1. Verfahren zur Identifizierung von Substanzen, die die Freisetzung von Stickstoffmonoxid aus NO-produzierenden Zellen modulieren, welches folgende Stufen umfasst:

a. Bereitstellung einer Stickstoffmonoxid produzierenden Zelle, und

b. Bereitstellung einer mittels eines Reportergenkonstruktes Stickstoffmonoxid detektierenden Detektorzelle, und

c. in Kontakt bringen der Zellen aus (a) und (b), und

d. in Kontakt bringen der Zusammensetzung aus (c) mit einer zu testenden Substanz, und

e. Messung des durch Stickstoffmonoxid generierten Detektionssignals der Detektorzelle, und

f. Identifizierung einer Substanz, die die Freisetzung von Stickstoffmonoxid aus NO- produzierenden Zellen moduliert, gemäß eines in (f) gemessenen Detektionsignals.

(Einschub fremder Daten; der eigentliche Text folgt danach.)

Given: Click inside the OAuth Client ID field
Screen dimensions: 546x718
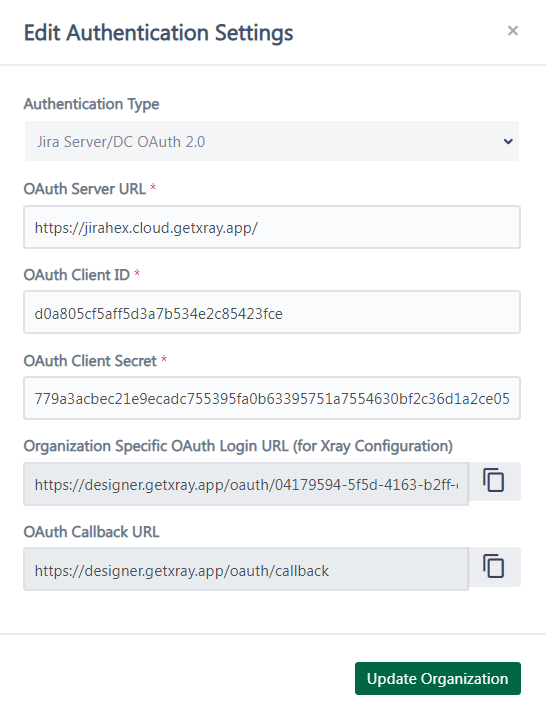Looking at the screenshot, I should click(272, 312).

2. Verfahren nach Anspruch 1 dadurch gekennzeichnet, dass zwischen Schritt (d) und (e) in Anspruch 1 ein weiterer Schritt eingeführt wird, der das in Kontakt bringen der Zusammensetzung aus Anspruch l(d) mit einer zweiten zu testenden Substanz umfasst, wenn dies für die Identifizierung von Inhibitoren oder synergistischen Modulatoren notwendig ist.

3. Verfahren nach Ansprüchen 1 bis 2 dadurch gekennzeichnet, dass die Stickstoffmonoxid produzierende Zelle zuerst mit einer zu testenden Substanz in Kontakt gebracht und dann erst mit der Detektorzelle in Kontakt gebracht wird.

4. Verfahren nach Ansprüchen 1 bis 3, dadurch gekennzeichnet, dass die NO-produzierende

Zelle eine nicht-rekombinante oder rekombinante Zelle ist.

5. Verfahren nach Ansprüchen 1 bis 4, dadurch gekennzeichnet, dass die NO-produzierende Zelle ausgewählt ist aus der Gruppe bestehend aus eNOS, iNOS oder nNOS exprimierenden Zellen.

6. Verfahren nach Anspruch 1 bis 5, dadurch gekennzeichnet, dass die NO-produzierende Zelle ausgewählt ist aus der Gruppe bestehend aus endothelialen Zellen, Gliazellen, Macrophagen, Neutrophilen oder daraus abgeleiteten immortalisierten Zellen.

7. Verfahren nach Ansprüchen 1 bis 6, dadurch gekennzeichnet, dass die Detektorzelle

a. ein Reportergen enthält, welches funktional an einen cAMP-induzierbaren

Promoter gekoppelt ist, und

b. eine modifizierte lösliche Guanylylzyklase enthält, welche die Reaktion von ATP in cAMP katalysieren kann.

8. Verfahren nach Anspruch 7, dadurch gekennzeichnet, dass die lösliche Guanylylzyklase aus Ratte verwendet wird und worin die Aminosäure Arginin 592 der alpha-Untereinheit durch Glutamin, die Aminosäuren Glutamat 473 der beta-Untereinheit durch Lysin und Cystein 541 der beta-Untereinheit durch Aspartat ausgetauscht wurde.

9. Verfahren nach Ansprüchen 7-8, dadurch gekennzeichnet, dass die Detektorzelle ein

Reportergen enthält, welches funktional an einen durch CRE oder MRE/CRE-Elemente gesteuerten Promoter gekoppelt ist.

10. Verfahren nach Ansprüchen 1 bis 9, dadurch gekennzeichnet, dass das Reportergen ausgewählt ist aus der Gruppe bestehend aus Genen und deren Genprodukte, die lumineszente oder fluoreszente Reaktionen katalysieren können.

11. Verfahren nach Anspruch 10, wobei das Reportergen ausgewählt ist aus der Gruppe bestehend aus Firefly Luciferase aus Photinus pyralis, beta-Galactosidase, Green

Fluorescent Protein (GFP), beta-Lactamase, Aequorin aus Aequorea victoria, CAT (Chloramphenicoltransferase) oder Renilla Luciferase.